There are multiple types of splints to immobilize injuries. These can be cardboard, metal, pneumatic, or plastic (Chapleau, 2009). A spine board provides splinting for the entire body but padding should be added to protect pressure points. Long-leg splints are used for tibia fractures. These may be metal or cardboard and should also be padded. Pillow splints or padded cardboard splints are good for ankle fractures. Injuries to the upper extremities and hands should be splinted in normal anatomic position using a flat splint or pillow splint. When splinting a knee injury, it is critical to flex the knee 10° to relieve pressure (ACOS, 2018).
Traction splints are used to realign a femoral fracture and promote adequate blood flow (ACOS, 2018). Types of traction splints include the Hare and Sager splints (Chapleau, 2009). General considerations for the application of a traction splint include:
- Two personnel are required.
- Evaluate distal pulses before splint placement.
- The upper splint should be placed at the crease of the buttock.
- The distal end of the splint should be six inches past the ankle.
- Straps should be placed above and below the knee.
- Align the femur by manual traction at the ankle and maintain traction while the splint is applied.
- Once the splint is in place, apply traction in increments until the extremity is stabilized.
- Evaluate distal pulses again after splint placement (ACOS, 2018).
Pneumatic trousers are used for pelvic fractures. Caution should be exercised when removing this splint device, as hypotension may occur with rapid removal (Chapleau, 2009).

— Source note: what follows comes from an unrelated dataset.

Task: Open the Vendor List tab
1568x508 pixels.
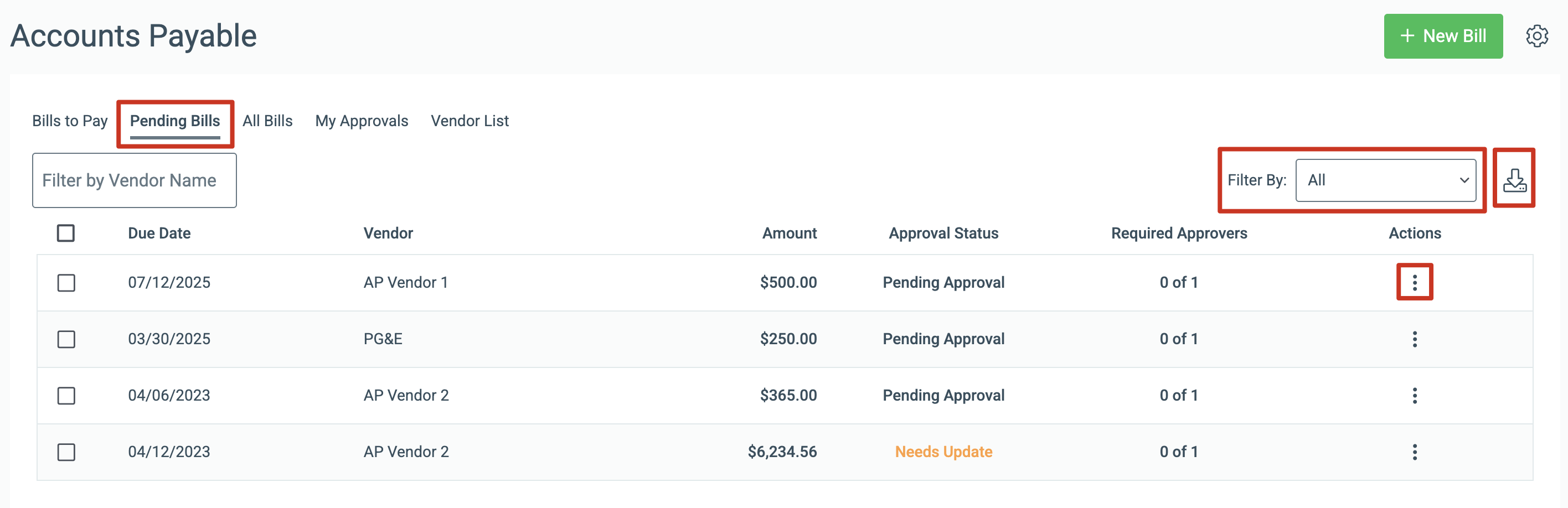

Nurses may encounter trauma patients in the pre-hospital setting as a first responder or in the emergency department. In addition, nurses as educators can provide teaching to lay persons who may be the first on the scene of a trauma incident. The primary survey provides a rapid assessment of the immediate needs of the patient so the appropriate interventions can be utilized to manage the airway, ventilate, control hemorrhaging, stabilize musculoskeletal trauma, and prevent hypothermia. Knowing how to maintain an airway, provide ventilation, apply a tourniquet, and splint an extremity may make the difference between life and death for a trauma patient.